THE HOTEL by John Poch
He got out of his truck and composed himself. His new white shirt stuck to his lower back where he’d been sweating against the vinyl seat. She was in the hotel up there, and she might be looking down. It was seven o’clock exactly. The curbs, the sidewalks, and the asphalt were unbroken and clean. Maybe fifteen stories, it was a new hotel.
When he was halfway across the parking lot, he looked back at his truck. He liked the look of it in the last light. It was just washed, and the cam that he had dropped in only a month ago made a thumping and purring that got him looks at stoplights. Admiration and envy. The truck was almost thirty years old, battered and authentic. He liked the way it shifted on the column. He had nice forearms, and a girl could admire that without having to understand. The evening was cooling off, and he was relieved. The air conditioner was broken, and they’d have to accept what the weather would give them. He went in.
He got off the elevator, saw the brass plaque numbers, and figured the direction to her room. It was only three doors from the elevator. Outside the door lay a room service tray with some dirty dishes staggered and peeking out from a silver platter cover. It struck him as odd, but he didn’t think about it, and he knocked.

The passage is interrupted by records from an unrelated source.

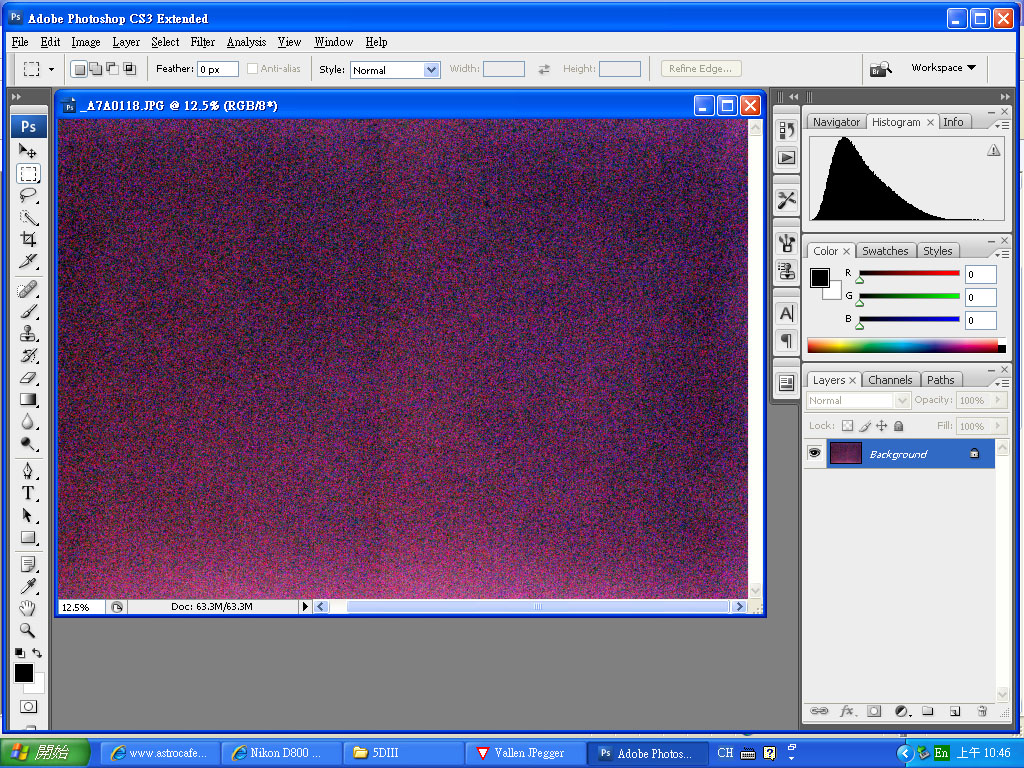Toggle lock transparent pixels in Layers
The width and height of the screenshot is (1024, 768).
coord(847,426)
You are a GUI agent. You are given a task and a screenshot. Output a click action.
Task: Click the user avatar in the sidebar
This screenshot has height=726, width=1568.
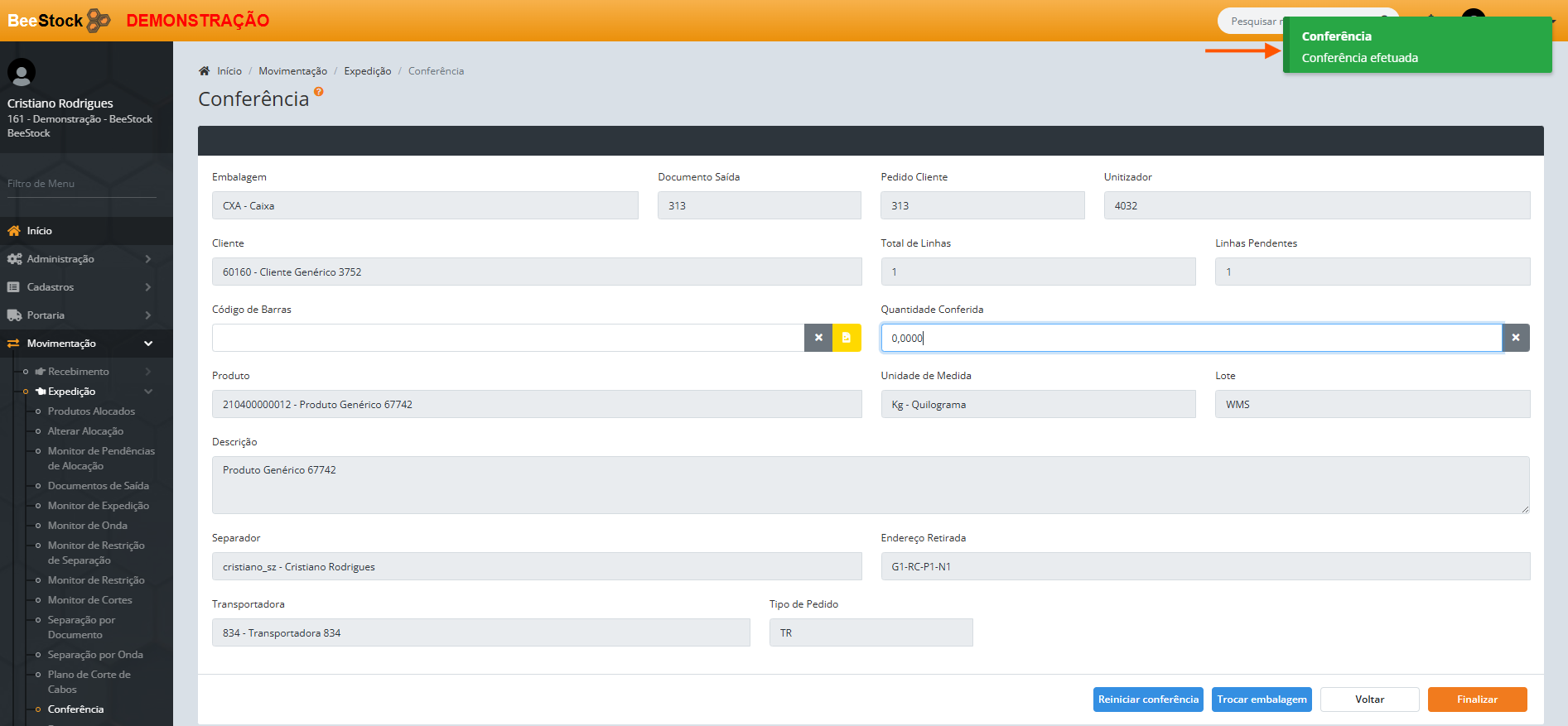point(22,73)

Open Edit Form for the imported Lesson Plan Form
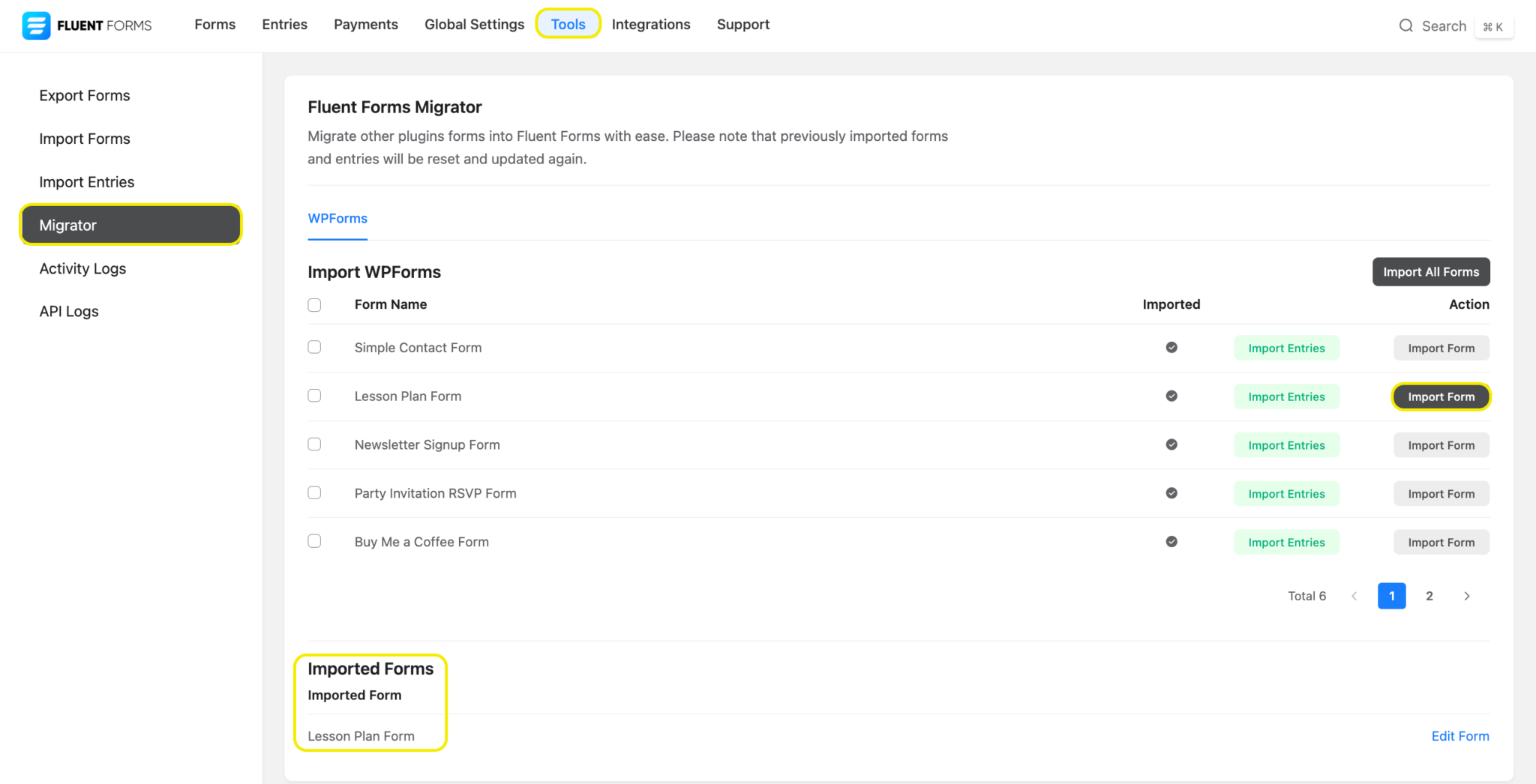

She came to the door. He was expecting a black dress, maybe something deeply red or blue. But she was in her pajamas. Her face was the same. Not so youthful around the eyes and the mouth, but he wanted to kiss her on her eyes and her mouth. They hugged in the doorway for a good while. She started pulling away first, and he thought to say something, but he just let her turn and go back to the rumpled bed where she plopped down and leaned back against the headboard.
Trying to show his old sense of humor, he said, “Are you good to go?”
“My stomach feels funny,” she said.
“Mine, too,” he said. “Am I overdressed or what?”
“I ate some room service,” she said.
“When?”
“Just now.”
He’d seen the dishes in the hall. He touched the TV with his hand, and it was warm. She had been watching it before he came.
“We were supposed to go out.”
She shrugged, tilting her head, squinting, giving him a look as if she were only a little sorry she’d disappointed him. He didn’t want to be mad at her, her pretty head tilted that way. On the drive to the hotel, he worried that they might fight at some point, and he was irritated already. They hadn’t seen each other in five years, and she pulls a stunt like this.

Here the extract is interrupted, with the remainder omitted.